__Work to complete__: Tally how many lines in the rows below contain the string "Task", with case counting, and give only that number.

## start Records supplied

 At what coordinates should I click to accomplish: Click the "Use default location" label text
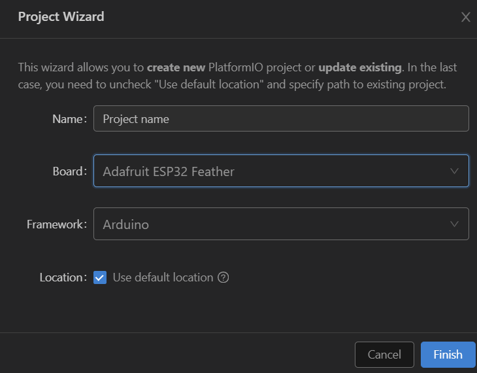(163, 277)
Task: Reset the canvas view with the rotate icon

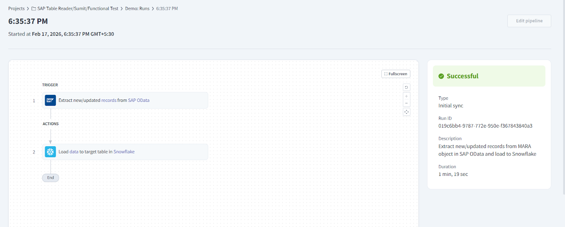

## end Records supplied
## start Records supplied

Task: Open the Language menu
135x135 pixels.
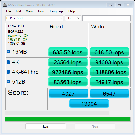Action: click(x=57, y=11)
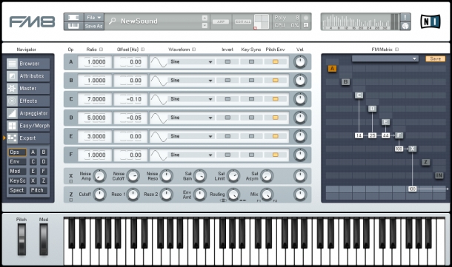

## end Records supplied

__Final answer__: 2